[Texto seleccionado]:
———
Editorial de la Revista Autogestión

En una guerra, niños y niñas son los que más sufren las consecuencias. Uno de cada cinco menores en todo el mundo (aproximadamente 420 millones) viven en zonas de guerra. Que no nos quepa duda, la infancia de estos niños, de una generación completa en muchas áreas del mundo, quedará marcada indeleblemente por una violencia y una destrucción que ningún niño debería ver jamás.

El mundo arde. Guerras y conflictos crecientes le incendian. Y esto no puede ser sólo analizable desde el punto de vista del valor económico o geopolítico. Las consecuencias humanas son terribles. El principal motor de los desplazamientos forzados que necesariamente nos afectan a todos es la incapacidad de preservar la paz en el mundo. A finales de 2023 había 117,3 millones de personas desplazadas por la fuerza en el mundo debido a persecuciones, conflictos, violencia y violaciones a los derechos humanos (*). Estas personas no HUYEN de sus países por la guerra, sino que son EXPULSADAS de sus hogares. HUIR es alejarse deprisa, por miedo o por otro motivo, para evitar un daño, disgusto o molestia. EXPULSAR es echar a alguien, de forma violenta, de un lugar. Hablamos de expulsiones forzosas.

Pero hay algo que hace de esta expulsión un drama mucho más doloroso: la proporción de menores expulsados. El 40% de todos los refugiados registrados el año pasado (unos 50 millones) son niños. En Afganistán, Burkina Faso, Somalia y Sudán la cifra es del 50%. La mayor cifra de niños jamás registrada, y las cifras se han duplicado desde el año 2010. Estos niños no tienen acceso a itinerarios migratorios seguros y sistemáticos y la gran mayoría recurren con frecuencia a rutas irregulares y peligrosas donde con toda seguridad serán víctimas de vejaciones, abuso y explotación. Eso sin contar a los que mueren en ellas, ahogados en el mar o perdidos en el desierto. Ellos son “los nadie”: sus muertes a menudo ni se denuncian ni se contabilizan.
———
[Datos registrados]:
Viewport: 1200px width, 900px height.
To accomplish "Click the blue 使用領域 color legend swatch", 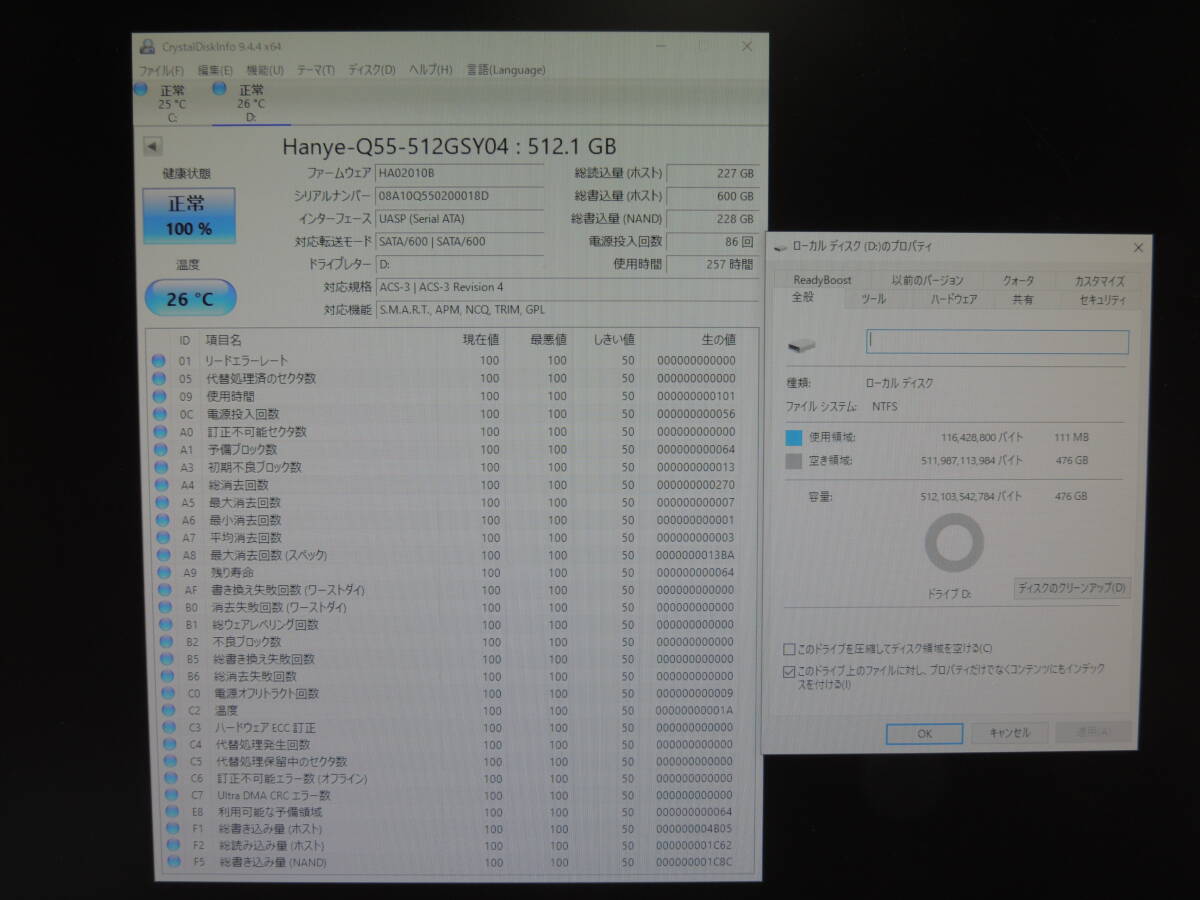I will (792, 436).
———
[Instrucción escrita 1]:
Enumera los países que nombra el editorial sobre la infancia en zonas de guerra.
[Instrucción escrita 2]:
Escribe la continuación del editorial sobre la infancia en zonas de guerra, a partir de su última oración.

[Respuesta 1]:
Afganistán, Burkina Faso, Somalia y Sudán.

[Respuesta 2]:
Insistimos: las mayores víctimas de las guerras son los niños. Son niños, niñas y adolescentes, acompañados, no acompañados o separados. Niños y niñas que llegan a las puertas de Europa sin referentes familiares. Son NIÑOS y NIÑAS, no son “MENAS” como despectiva o con “corrección política”, los seguimos llamando.

Hablemos ahora de la Unión Europea. En 2023 casi un millón de personas buscaron refugio en ella. De ellas, 4.000 personas- oficialmente- han dejado su vida en las rutas del Mediterráneo y del Atlántico.

La cifra real es mucho más alta. Este terrible e injusto escenario es seguro que empeorará con la aprobación -el pasado mes de abril- del nuevo Pacto Europeo sobre Migración y Asilo. Este acuerdo, lejos de abordar las deficiencias y las carencias de solidaridad que impiden la construcción de un verdadero Sistema Europeo Común de Asilo, supone nuevos riesgos en términos de protección de las personas. Lo que es seguro es que se va profundizar en la externalización de fronteras a través de la firma de acuerdos con terceros países que no respetan los derechos humanos. Es el caso del Acuerdo UE-Turquía firmado en el 2016 o el de los firmados recientemente entre la UE y Mauritania, Túnez y Egipto. Quedará muy lejos el principio de solidaridad y de responsabilidad compartida invocado con tanta frecuencia.

Las respuestas a estas expulsiones forzadas por decisiones políticas no serán nunca los muros (aunque sean desplazados) y, evidentemente, sólo serán posibles en el plano político. Seguiremos defendiendo que, por encima de cualquier otra circunstancia o interés geopolítico, hablamos de personas, de seres humanos. Y toda persona, y más si se encuentra involuntariamente en situación de refugiada o inmigrante, merece respeto y una vida digna. Creemos que es completamente asumible una regulación viable que garantice la seguridad de estos desplazamientos y defienda su dignidad proporcionándole acogida, integración y una promoción real como persona. Y, junto a esta coordenada, hemos insistido una y mil veces en la necesidad de luchar porque exista de facto el derecho a no migrar. Un derecho tan importante desde la perspectiva de los derechos humanos como el derecho a moverte si no tienes condiciones para poder continuar en tu país. Defendemos lo que siempre hemos defendido en esta revista: EL DERECHO DE VIVIR EN PAZ. Un derecho que asume como prioritario la construcción de la paz desde la justicia y la solidaridad. Si queremos la paz, preparemos la paz.